[Collected data]
━━━━━━━━━━━━━━━━━━━━

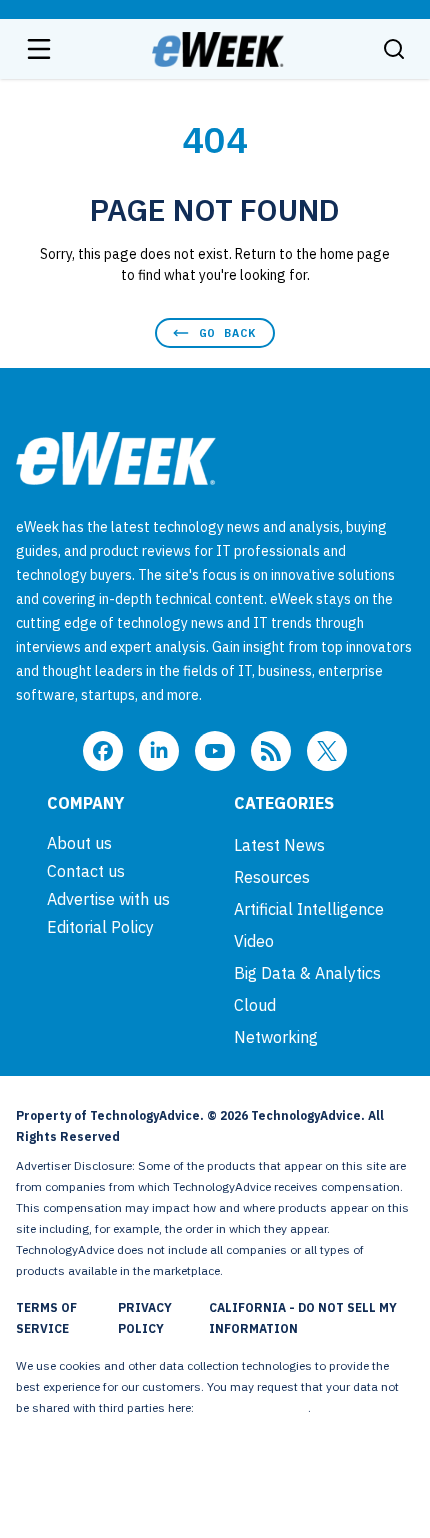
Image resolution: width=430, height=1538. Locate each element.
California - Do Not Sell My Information (303, 1318)
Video (254, 941)
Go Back (227, 332)
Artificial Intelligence (309, 909)
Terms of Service (46, 1318)
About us (79, 843)
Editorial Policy (100, 927)
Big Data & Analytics (307, 973)
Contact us (86, 871)
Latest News (279, 845)
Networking (276, 1037)
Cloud (255, 1005)
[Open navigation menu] (39, 49)
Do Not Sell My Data (252, 1407)
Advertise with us (108, 899)
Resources (272, 877)
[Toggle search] (394, 49)
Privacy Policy (145, 1318)
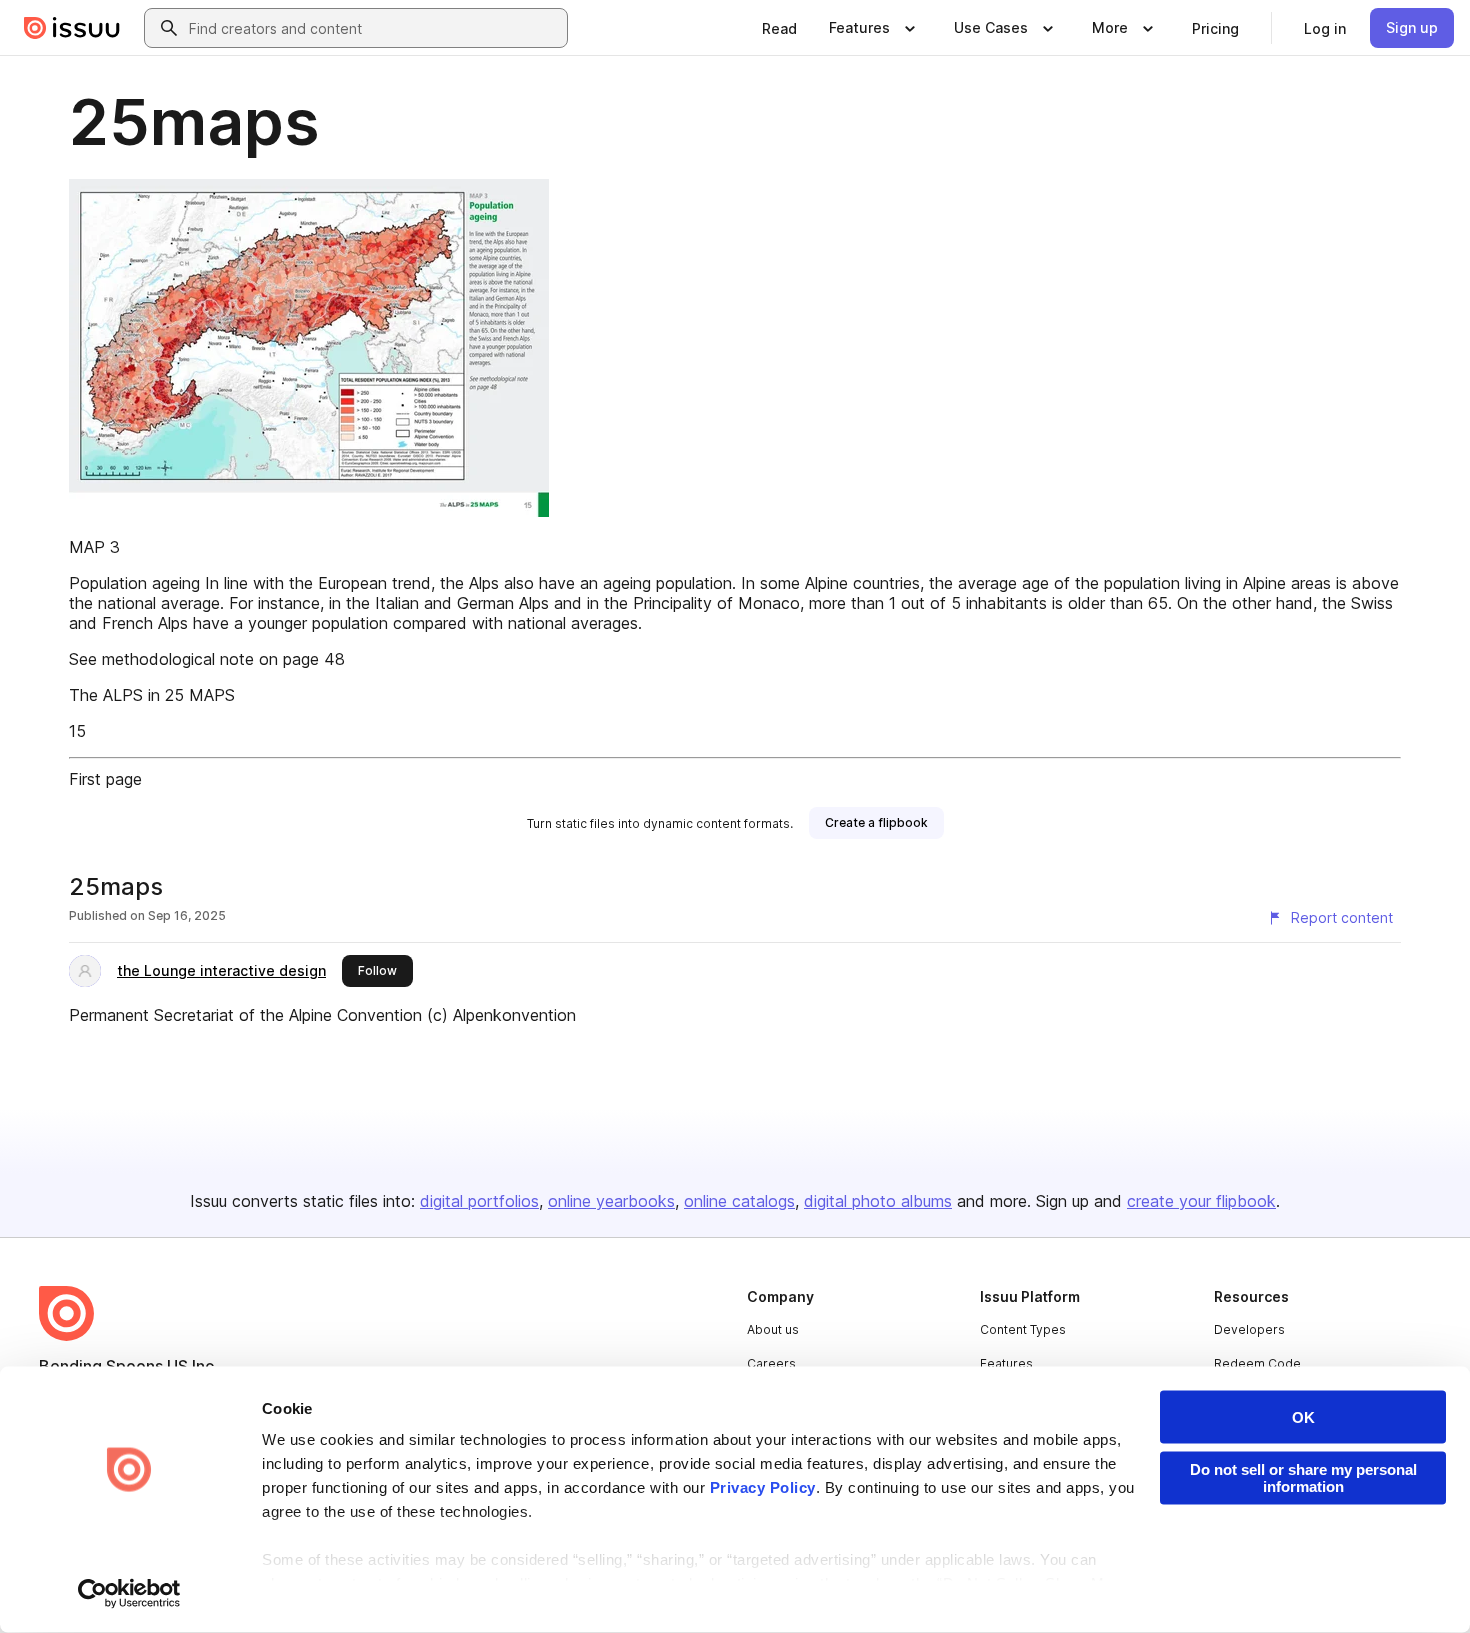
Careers (771, 1363)
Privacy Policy (763, 1487)
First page (105, 779)
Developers (1249, 1329)
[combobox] (374, 28)
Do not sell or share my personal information (1303, 1478)
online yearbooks (611, 1201)
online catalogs (739, 1201)
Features (1006, 1363)
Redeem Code (1257, 1363)
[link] (779, 28)
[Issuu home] (72, 28)
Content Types (1023, 1329)
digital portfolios (479, 1201)
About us (773, 1329)
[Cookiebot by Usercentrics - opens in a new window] (129, 1594)
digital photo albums (878, 1201)
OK (1303, 1417)
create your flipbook (1201, 1201)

━━━━━━━━━━━━━━━━━━━━

EXERCISE OBJECTIVE: Leave out all pictures and retype precisely the lines that run from the line containing "Video (254, 941)" to the last line of the records.

TASK RESPONSE:
Video (254, 941)
Go Back (227, 332)
Artificial Intelligence (309, 909)
Terms of Service (46, 1318)
About us (79, 843)
Editorial Policy (100, 927)
Big Data & Analytics (307, 973)
Contact us (86, 871)
Latest News (279, 845)
Networking (276, 1037)
Cloud (255, 1005)
[Open navigation menu] (39, 49)
Do Not Sell My Data (252, 1407)
Advertise with us (108, 899)
Resources (272, 877)
[Toggle search] (394, 49)
Privacy Policy (145, 1318)
Careers (771, 1363)
Privacy Policy (763, 1487)
First page (105, 779)
Developers (1249, 1329)
[combobox] (374, 28)
Do not sell or share my personal information (1303, 1478)
online yearbooks (611, 1201)
online catalogs (739, 1201)
Features (1006, 1363)
Redeem Code (1257, 1363)
[link] (779, 28)
[Issuu home] (72, 28)
Content Types (1023, 1329)
digital portfolios (479, 1201)
About us (773, 1329)
[Cookiebot by Usercentrics - opens in a new window] (129, 1594)
digital photo albums (878, 1201)
OK (1303, 1417)
create your flipbook (1201, 1201)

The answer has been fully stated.